This paper will analyze the adaptation of Sophocles’ Antigone in La hojarasca, the first novel (1955) of Nobel Prize-winning Colombian writer Gabriel García Márquez. In his recent memoirs and in interviews throughout his career, García Márquez has often admitted a deep interest in Sophocles’ Theban plays, specifying Sophocles’ Oedipus Tyrannus as his favorite work of literature. This fascination with Greek tragedy is concurrent with his career as a writer, beginning when a childhood friend put into his hands a volume of Greek tragedies and insisted, “You’ll never get anywhere if you don’t read the Greek classics.” Yet García Márquez’s lifelong fascination with Sophocles remains largely unexplored, and while La hojarasca has been generally accepted by scholars as a rethinking of Antigone, no Anglophone scholar (either in Classical Studies or in Latin American Studies) has pursued this association at any length.
Published with an epigraph from José Alemany Bolufer’s 1921 translation of Antigone (lines 26- 36), La hojarasca documents the attempt by an aged colonel to bury a despised French doctor, whose body the community of Macondo has condemned to rot. Assuming, as the epigraph suggests, that García Márquez had read Bolufer’s translations and wished for readers to have Antigone in mind, I will present a close reading of La hojarasca that focuses on characterization and narrative technique, two features in which García Márquez’ indebtedness to Sophocles is particularly visible. Like Antigone, La hojarasca embodies in its characters the burdensome loneliness that accompanies personal accountability, in contrast to the imagined will of a community. The colonel, in whom García Márquez has fused the characters of Oedipus and Antigone, is accompanied by his reluctant daughter Isabel and her young son, who (she fears) may bear Macondo’s outrage for his grandfather’s actions. The narrative, which takes place in the doctor’s room during a single half-hour (2:30-3:00pm, on the day of his suicide), tracks the thoughts of these three characters, whose understanding of their errand forces them privately to confront the troubled history of Macondo. This temporal framework, which embellishes thirty minutes of plot with historical details and elaborate prophecies, is of course highly reminiscent of Antigone, whose Chorus consistently provides a broad temporal perspective complimentary to the drama’s brief episode.
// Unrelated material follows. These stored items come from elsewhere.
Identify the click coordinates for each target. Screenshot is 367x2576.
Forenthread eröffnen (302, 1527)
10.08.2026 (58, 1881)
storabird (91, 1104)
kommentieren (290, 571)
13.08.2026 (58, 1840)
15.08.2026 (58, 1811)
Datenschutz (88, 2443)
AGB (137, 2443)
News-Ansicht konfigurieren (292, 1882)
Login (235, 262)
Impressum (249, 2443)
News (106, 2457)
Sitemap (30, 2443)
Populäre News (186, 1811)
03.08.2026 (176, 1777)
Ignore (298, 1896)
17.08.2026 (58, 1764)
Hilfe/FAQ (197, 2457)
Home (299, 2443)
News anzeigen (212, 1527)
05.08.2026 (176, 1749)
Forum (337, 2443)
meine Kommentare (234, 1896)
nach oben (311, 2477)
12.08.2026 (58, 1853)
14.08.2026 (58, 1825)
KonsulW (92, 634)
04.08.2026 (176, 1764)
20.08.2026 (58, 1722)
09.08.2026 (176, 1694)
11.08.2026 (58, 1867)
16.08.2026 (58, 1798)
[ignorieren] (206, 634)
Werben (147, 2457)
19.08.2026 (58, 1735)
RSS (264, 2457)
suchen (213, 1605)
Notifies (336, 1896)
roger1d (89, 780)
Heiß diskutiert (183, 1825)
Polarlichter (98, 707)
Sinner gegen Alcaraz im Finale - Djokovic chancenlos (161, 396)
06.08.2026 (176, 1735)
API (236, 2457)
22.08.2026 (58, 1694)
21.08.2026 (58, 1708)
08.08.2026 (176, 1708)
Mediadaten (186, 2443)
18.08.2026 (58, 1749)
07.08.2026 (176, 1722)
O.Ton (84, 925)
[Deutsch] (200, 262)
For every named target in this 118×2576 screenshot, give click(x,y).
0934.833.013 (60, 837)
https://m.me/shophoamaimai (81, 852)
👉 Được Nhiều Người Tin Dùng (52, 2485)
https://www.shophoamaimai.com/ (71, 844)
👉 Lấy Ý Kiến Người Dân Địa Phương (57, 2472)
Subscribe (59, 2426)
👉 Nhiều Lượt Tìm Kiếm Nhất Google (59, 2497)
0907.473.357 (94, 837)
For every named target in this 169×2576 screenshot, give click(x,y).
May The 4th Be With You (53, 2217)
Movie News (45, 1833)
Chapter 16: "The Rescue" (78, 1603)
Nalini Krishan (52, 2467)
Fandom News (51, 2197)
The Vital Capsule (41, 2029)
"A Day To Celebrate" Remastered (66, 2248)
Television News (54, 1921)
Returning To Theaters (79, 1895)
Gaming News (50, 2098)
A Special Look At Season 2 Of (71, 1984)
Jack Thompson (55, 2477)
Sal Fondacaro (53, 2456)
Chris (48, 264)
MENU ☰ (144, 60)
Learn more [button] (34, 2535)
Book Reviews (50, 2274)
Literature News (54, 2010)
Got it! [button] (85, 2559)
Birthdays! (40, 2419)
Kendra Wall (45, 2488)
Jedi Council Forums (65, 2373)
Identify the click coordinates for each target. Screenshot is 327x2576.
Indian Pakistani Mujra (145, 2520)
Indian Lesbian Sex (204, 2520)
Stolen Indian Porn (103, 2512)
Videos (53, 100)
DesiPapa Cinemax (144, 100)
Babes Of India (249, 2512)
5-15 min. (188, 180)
Analyzing the Sophoclean poetics of La hojarasca allows us to observe a formative encounter with Greek tragedy by one of the preeminent Latin American writers of the past century. As I will argue, the comparison with Bolufer’s Sophocles can teach us a great deal about the development of García Márquez’s unique narrative style and contribute significantly to the study of Classical receptions in Latin America.